§ What to work on:
Output everything from the line containing "The width and height of the screenshot is (638, 854)." down to the line containing "pyautogui.click(x=669, y=84)" as a numbered list, leaving out blank lines and pictures.

§ Exercise materials:
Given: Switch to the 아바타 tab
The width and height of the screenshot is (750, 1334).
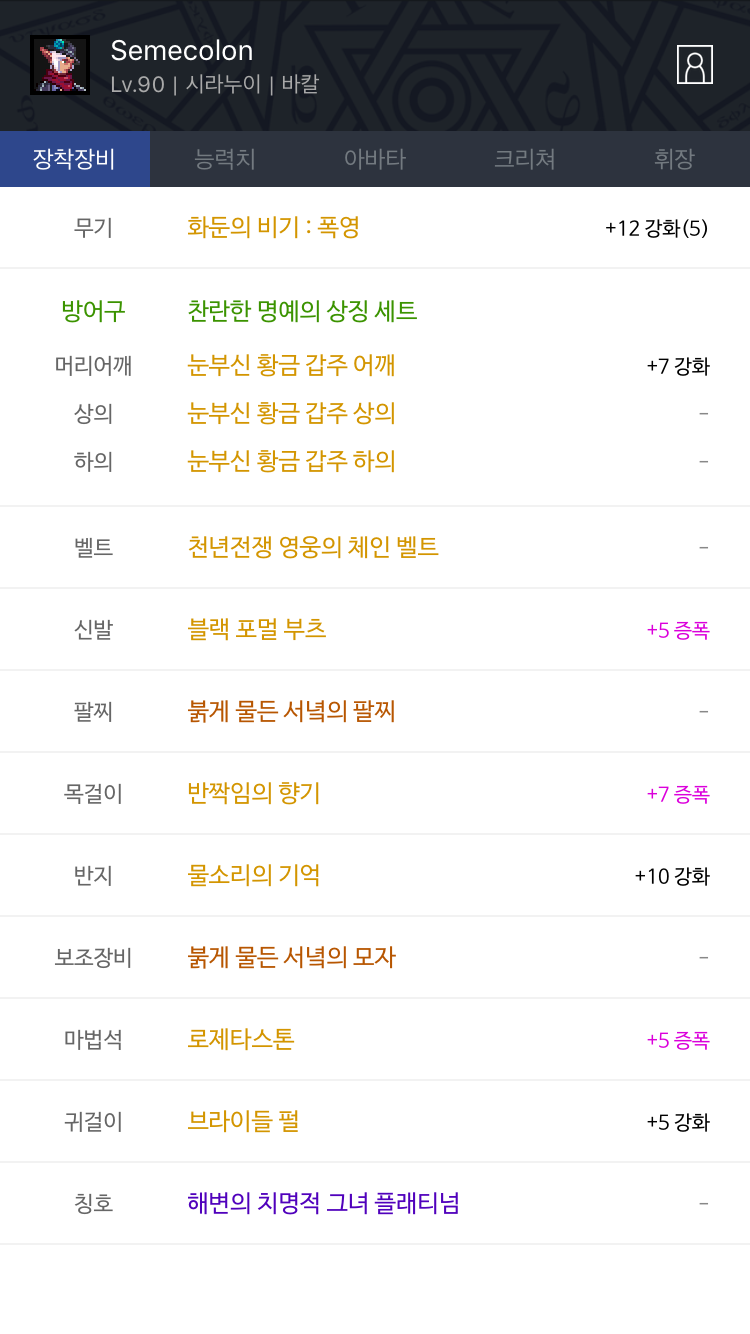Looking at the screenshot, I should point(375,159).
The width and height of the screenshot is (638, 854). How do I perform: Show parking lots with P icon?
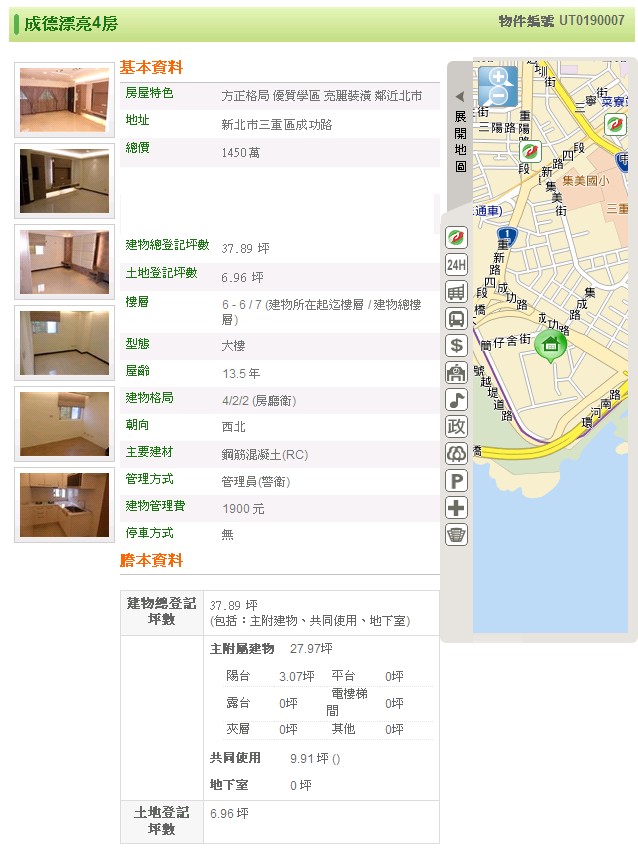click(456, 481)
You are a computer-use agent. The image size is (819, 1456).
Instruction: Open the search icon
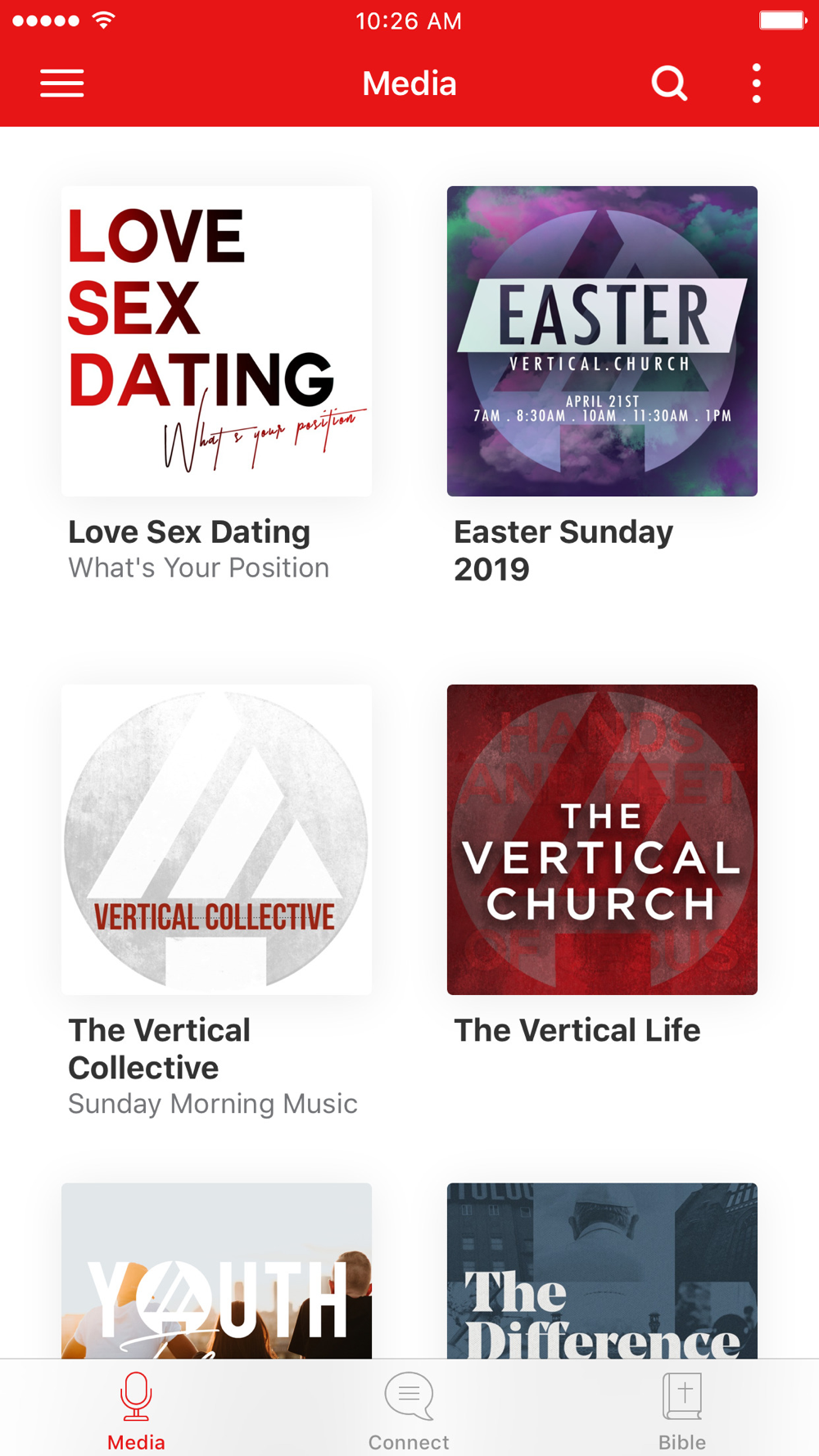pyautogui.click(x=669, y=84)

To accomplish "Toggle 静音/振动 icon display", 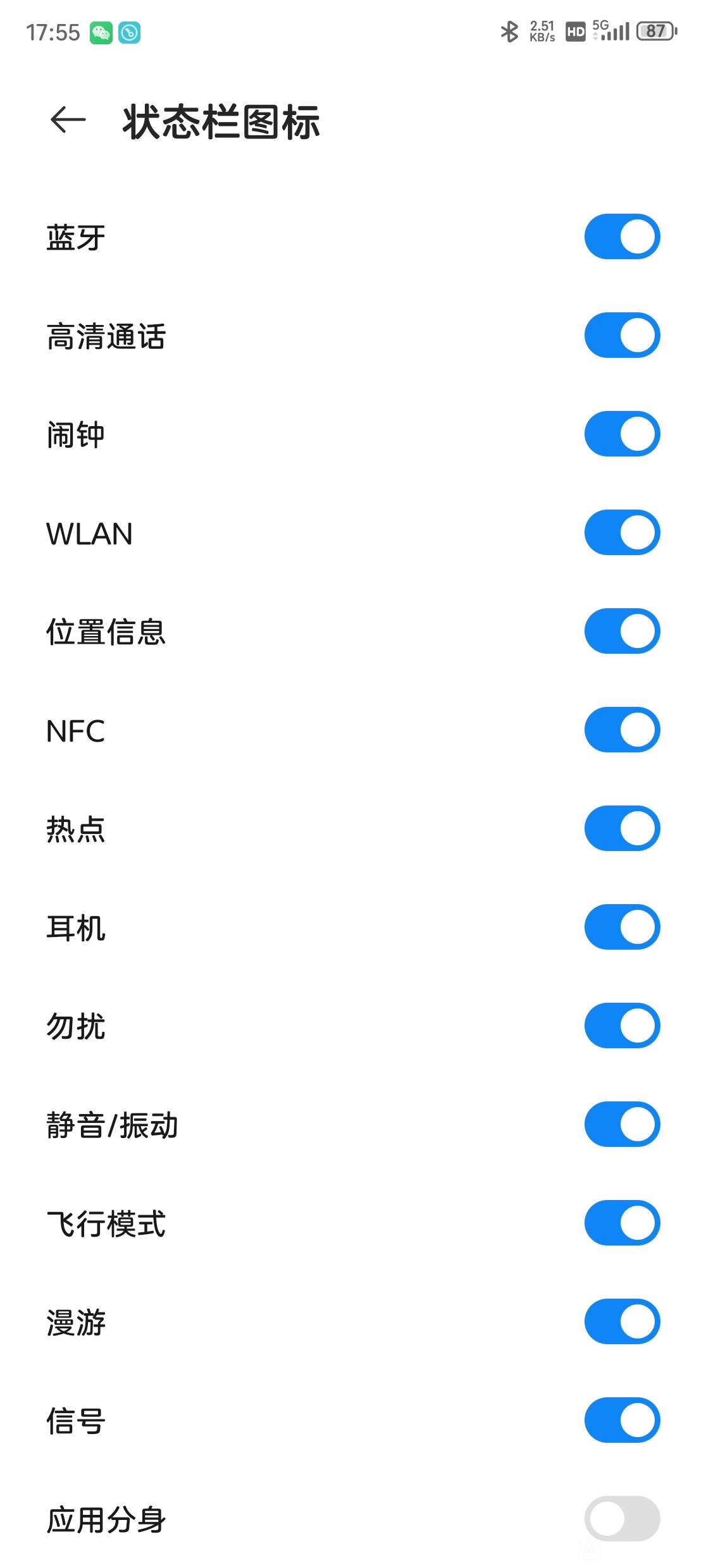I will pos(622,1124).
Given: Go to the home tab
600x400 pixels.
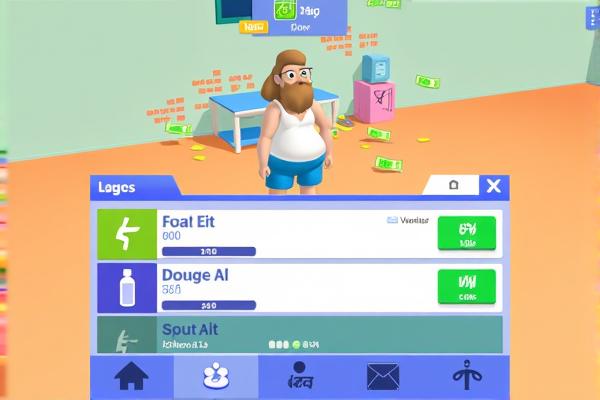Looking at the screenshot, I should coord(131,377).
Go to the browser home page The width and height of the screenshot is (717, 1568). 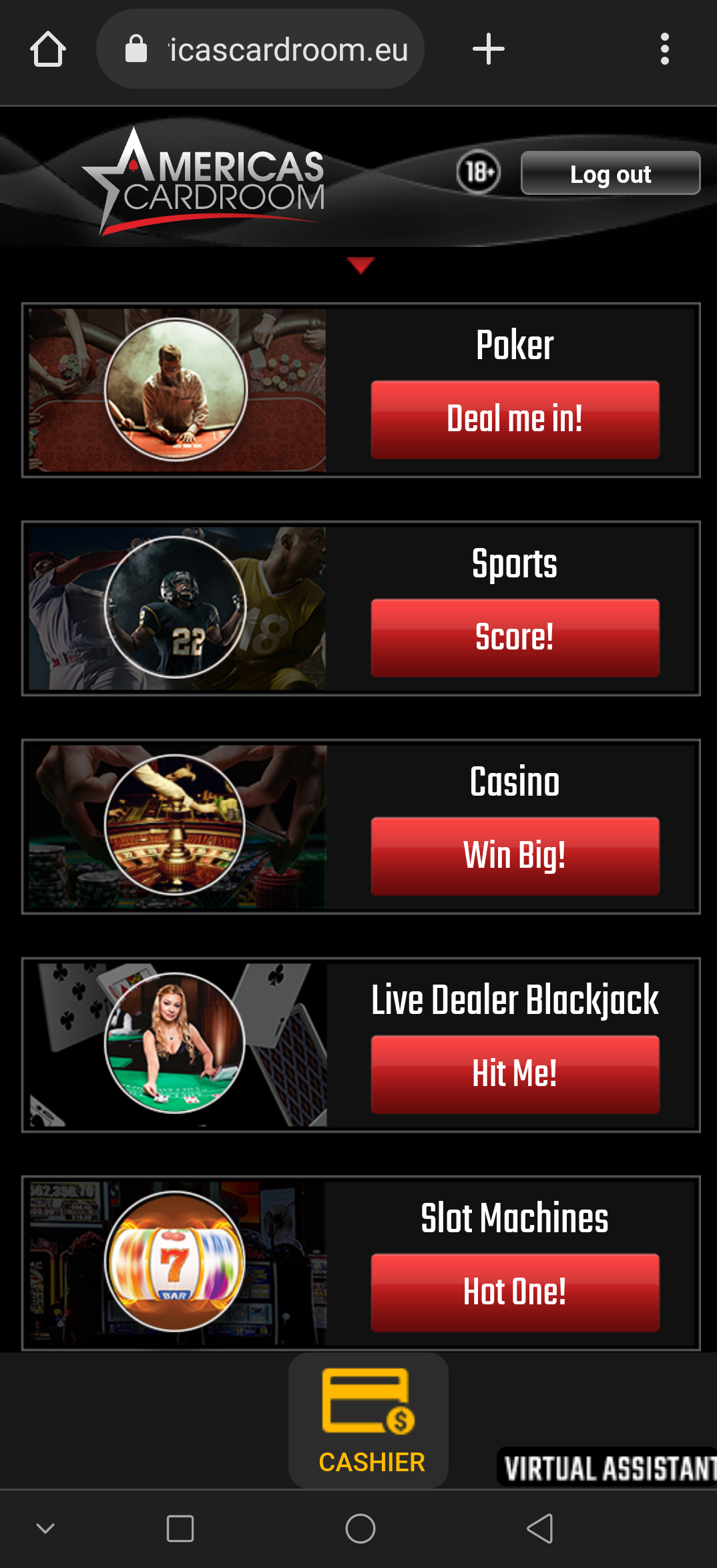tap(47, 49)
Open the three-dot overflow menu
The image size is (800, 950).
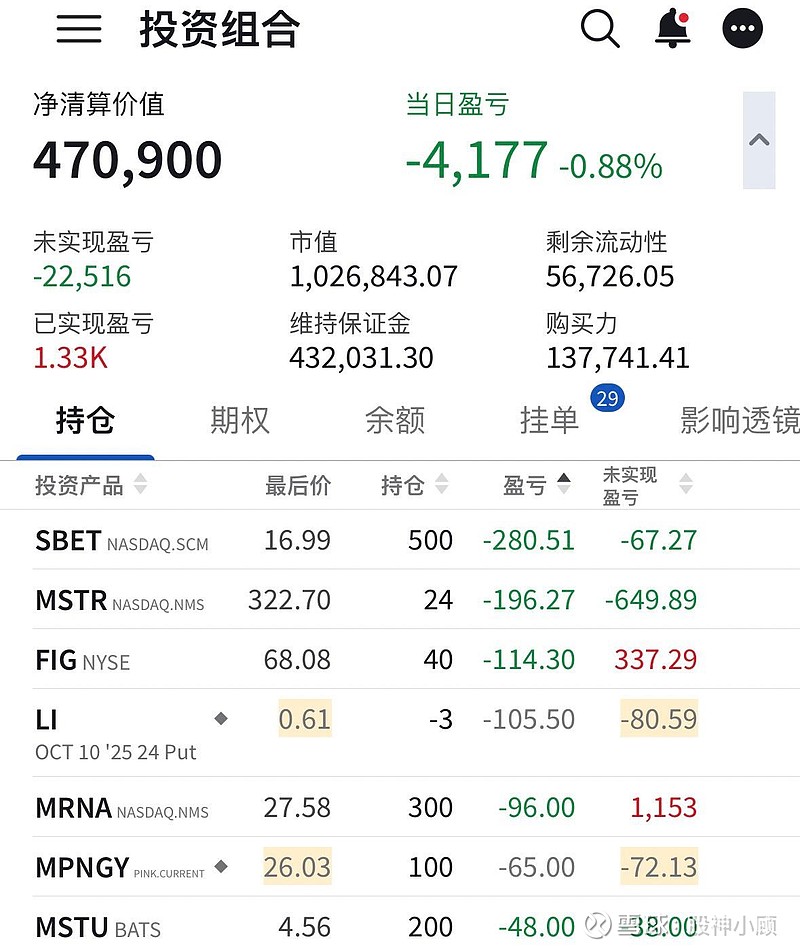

§ Answer to the exercise:
1. The width and height of the screenshot is (638, 854). How do I perform: Show parking lots with P icon?
2. click(456, 481)
3. You are a computer-use agent. The image size is (819, 1456).
4. Instruction: Open the search icon
5. pyautogui.click(x=669, y=84)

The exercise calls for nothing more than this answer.